A quiet but powerful referendum on governance is taking place across the United States. It is not happening at the ballot box, but on the interstate highways. A new analysis of IRS migration data reveals a massive, decade-long exodus of people and prosperity from a handful of Democrat-run states to a handful of Republican-run ones, a trend that has profound implications for the health of our republic.
This is not a simple political talking point; it is a tangible and large-scale demonstration of a core constitutional principle in action: federalism. The data from the “Vote With Your Feet” project shows American families casting their ultimate vote not with a ballot, but with a moving truck. This great migration is a real-time experiment in governance, and its results demand our attention.

A Nation on the Move: The Stark Numbers
The data, which tracks the movement of people and their Adjusted Gross Income (AGI) between 2012 and 2022, paints a stark picture of two very different Americas.
Five states, largely governed by Democrats during this period, saw a catastrophic loss of wealth and population. New York suffered the most, losing over $111 billion in income, followed closely by California, which lost over $102 billion. Illinois ($63 billion), New Jersey ($31 billion), and Massachusetts ($19 billion) rounded out the top five, with these states collectively losing over $326 billion and millions of residents.
Conversely, a handful of states, largely governed by Republicans, were the overwhelming beneficiaries. Florida was the clear winner, gaining a staggering $196 billion in new income. Texas followed with a $54 billion gain, while states like Arizona, North Carolina, and South Carolina also saw massive influxes of both people and prosperity.
The Constitution’s “Laboratories of Democracy”
This phenomenon is not an accident; it is a direct consequence of our constitutional design. The principle of federalism, which reserves significant powers to the states, creates what Supreme Court Justice Louis Brandeis famously called “laboratories of democracy.” Our constitutional system allows for fifty different experiments in governance to run simultaneously.
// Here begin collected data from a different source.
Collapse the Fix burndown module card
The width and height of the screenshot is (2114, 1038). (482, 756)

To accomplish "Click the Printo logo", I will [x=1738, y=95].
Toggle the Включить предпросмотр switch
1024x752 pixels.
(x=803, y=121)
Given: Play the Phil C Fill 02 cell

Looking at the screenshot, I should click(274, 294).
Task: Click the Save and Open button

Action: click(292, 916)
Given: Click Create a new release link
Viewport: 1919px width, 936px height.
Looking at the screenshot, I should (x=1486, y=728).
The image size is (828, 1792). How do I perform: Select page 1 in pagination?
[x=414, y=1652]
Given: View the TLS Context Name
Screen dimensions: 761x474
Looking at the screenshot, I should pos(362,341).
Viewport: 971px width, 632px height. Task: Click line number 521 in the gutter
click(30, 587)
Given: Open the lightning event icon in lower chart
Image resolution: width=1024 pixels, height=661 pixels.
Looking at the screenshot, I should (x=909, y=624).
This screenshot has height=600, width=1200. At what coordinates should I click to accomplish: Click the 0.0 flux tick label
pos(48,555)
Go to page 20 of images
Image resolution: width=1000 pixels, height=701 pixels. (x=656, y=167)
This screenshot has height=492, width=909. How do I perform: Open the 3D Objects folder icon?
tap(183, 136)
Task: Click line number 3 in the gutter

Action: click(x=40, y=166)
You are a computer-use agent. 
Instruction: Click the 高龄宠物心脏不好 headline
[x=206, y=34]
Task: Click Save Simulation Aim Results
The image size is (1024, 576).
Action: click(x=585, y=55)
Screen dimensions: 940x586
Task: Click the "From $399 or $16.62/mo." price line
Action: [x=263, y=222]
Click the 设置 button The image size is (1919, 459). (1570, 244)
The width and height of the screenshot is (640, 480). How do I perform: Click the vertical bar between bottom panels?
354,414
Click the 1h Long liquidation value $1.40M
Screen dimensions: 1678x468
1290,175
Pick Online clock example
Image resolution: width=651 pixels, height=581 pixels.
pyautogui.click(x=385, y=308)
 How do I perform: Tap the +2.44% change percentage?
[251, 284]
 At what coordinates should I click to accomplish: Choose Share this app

States are free to test different models of taxation, regulation, education, and social policy. This is then coupled with another, equally important constitutional principle: the fundamental right of American citizens to travel and establish residency in any state they choose. This freedom to “vote with your feet” is the ultimate accountability mechanism for state governments.
The Verdict of the People: A Referendum on Governance
When viewed through this constitutional lens, the migration data from the last decade becomes a clear verdict on these state-level experiments. A powerful pattern has emerged. States with lower overall tax burdens and less regulatory friction have been overwhelmingly more successful at attracting both human and financial capital than states with higher taxes and more extensive regulatory regimes.
This is not to say that one model is inherently “better” in a moral sense, but it is to say that a significant number of Americans have made a clear choice based on their own priorities. The data suggests that for millions of families and individuals, the promise of greater economic opportunity and a lower cost of living has become the single most important factor in deciding where to build their lives.

This silent referendum is a powerful expression of citizen power that operates outside of traditional election cycles. It is a demonstration that in the great competition of our federalist system, policy outcomes matter. The freedom to vote with your feet remains one of the most consequential rights we possess as citizens, and for the past decade, that vote has been cast in a clear, consistent, and constitutionally significant direction.